Safer Football: An Oxymoron
Dr. Don Brady wrote an article stating that the term safer football is an oxymoron. There is no such thing as safer football. It simply does not exist.
The definition of safe, he writes, is “secure from danger, harm, or evil,” and “free from risk; sure: a safe bet.” Nothing about football is free from risk or a safe bet. Focusing on collegiate football, the overall injury rate is 8.1 injuries per 1,000 athlete exposures, amounting to more than 41,000 injuries from 2004 to 2009, according to the NCAA.
“Football, by the nature of the contact/collision game, is a violent and aggressively played sport that creates a wide spectrum of injuries, and at times death, for its participants,” Brady writes. He also writes about the glorifying of such a contact sport on television with things like the big hit of the week.

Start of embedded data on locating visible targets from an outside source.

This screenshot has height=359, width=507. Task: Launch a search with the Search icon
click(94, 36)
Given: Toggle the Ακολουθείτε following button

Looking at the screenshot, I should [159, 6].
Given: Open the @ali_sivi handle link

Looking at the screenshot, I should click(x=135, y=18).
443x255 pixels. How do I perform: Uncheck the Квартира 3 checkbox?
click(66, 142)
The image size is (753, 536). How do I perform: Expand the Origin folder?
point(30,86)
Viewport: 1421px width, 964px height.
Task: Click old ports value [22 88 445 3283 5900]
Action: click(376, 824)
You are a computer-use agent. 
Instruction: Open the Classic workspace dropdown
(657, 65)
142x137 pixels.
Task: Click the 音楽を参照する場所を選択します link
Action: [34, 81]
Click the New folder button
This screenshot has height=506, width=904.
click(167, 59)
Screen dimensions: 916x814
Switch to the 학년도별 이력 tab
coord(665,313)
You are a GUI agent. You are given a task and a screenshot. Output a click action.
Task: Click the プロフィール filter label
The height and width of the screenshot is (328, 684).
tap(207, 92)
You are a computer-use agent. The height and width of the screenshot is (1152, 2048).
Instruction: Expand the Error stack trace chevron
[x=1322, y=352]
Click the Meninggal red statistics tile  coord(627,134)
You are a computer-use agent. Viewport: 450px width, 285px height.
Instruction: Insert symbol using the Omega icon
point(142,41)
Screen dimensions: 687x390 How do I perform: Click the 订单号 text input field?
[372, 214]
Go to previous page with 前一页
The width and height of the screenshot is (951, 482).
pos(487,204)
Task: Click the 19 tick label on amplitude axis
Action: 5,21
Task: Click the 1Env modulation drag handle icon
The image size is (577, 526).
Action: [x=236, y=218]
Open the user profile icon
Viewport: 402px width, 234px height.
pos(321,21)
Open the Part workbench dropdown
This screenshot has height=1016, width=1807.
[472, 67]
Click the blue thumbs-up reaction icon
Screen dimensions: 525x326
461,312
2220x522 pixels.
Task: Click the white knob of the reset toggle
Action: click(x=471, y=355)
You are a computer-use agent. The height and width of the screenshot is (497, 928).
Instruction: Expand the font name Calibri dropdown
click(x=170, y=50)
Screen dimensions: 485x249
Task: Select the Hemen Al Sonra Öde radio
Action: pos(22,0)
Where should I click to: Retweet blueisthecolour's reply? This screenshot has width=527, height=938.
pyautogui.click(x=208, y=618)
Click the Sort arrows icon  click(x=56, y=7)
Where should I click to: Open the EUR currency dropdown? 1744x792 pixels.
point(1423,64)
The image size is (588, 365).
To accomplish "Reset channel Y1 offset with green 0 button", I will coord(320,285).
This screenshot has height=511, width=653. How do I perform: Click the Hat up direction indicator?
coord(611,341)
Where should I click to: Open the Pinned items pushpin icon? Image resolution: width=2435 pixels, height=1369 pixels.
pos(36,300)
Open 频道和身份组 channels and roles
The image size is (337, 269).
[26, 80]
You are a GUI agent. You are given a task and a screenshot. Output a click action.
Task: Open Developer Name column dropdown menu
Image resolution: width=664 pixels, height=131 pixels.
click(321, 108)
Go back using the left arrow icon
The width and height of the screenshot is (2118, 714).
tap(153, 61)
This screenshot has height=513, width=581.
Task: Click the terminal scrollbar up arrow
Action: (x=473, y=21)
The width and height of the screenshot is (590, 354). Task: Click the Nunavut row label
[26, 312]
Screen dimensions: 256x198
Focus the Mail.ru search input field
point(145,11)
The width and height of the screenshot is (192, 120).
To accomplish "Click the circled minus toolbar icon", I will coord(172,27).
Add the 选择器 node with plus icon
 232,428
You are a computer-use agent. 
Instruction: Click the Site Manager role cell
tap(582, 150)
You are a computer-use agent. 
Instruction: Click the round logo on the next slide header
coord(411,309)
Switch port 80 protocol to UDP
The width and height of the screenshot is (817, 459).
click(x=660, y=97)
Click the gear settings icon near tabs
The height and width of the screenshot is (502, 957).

There is also the issue of under diagnosed and undiagnosed mild traumatic brain injuries in any sport. The athletes want to get back into the game to play. So, they might minimize their injury just to get back in the game. Even with a concussion or mild traumatic brain injury, there are risks and complications that come in the following weeks and months. Proper treatment and follow-up care is essential.
Guttman (1988) wrote a critique of the sports culture in America. While it unites the masses, it is also responsible for the physical destruction of many athletes’ bodies.
Brady also touches on the minimization of injuries for the sake of participation in sports. Terms like safer football have been around for a very long time and minimize the risk involved in playing the sport.
Matt Chaney writes about the risks to the brain in American football dating back to the nineteenth century. Officials encourage athletes to play football because they say the risks are exaggerated and countermeasures are in place, making for a “safer football.” This concept has been promoted for more than a century in the game of American football. This term encompasses attempts at making the game safer such as protective helmets, rule changes, medical supervision, proper coaching, and safer colliding.
Brady asks the question, “Can a dangerous and violent game be made less dangerous or violent?” He does not think so. He writes that the injuries from football can be statistically predicted each year. They are not flukes. One young man’s death in November 2015 high school football was labeled a “fluke.” Luke Schemm collapsed on the field after being tackled during play. CNN reported 11 deaths related to high school football in the fall 2015 season.
While only a few die while playing each year, many more are seriously injured and brain damaged. As Brady writes, each death is clinically, humanly, and spiritually significant.
What is unknown is how many suicides in those who did not play professional sports are related to contact sports. Unless someone has been a high level football player, an autopsy for CTE is unlikely to be sought. We believe that hundreds if not thousands of suicides each year, in young people, are related to brain damage caused by athletic collisions.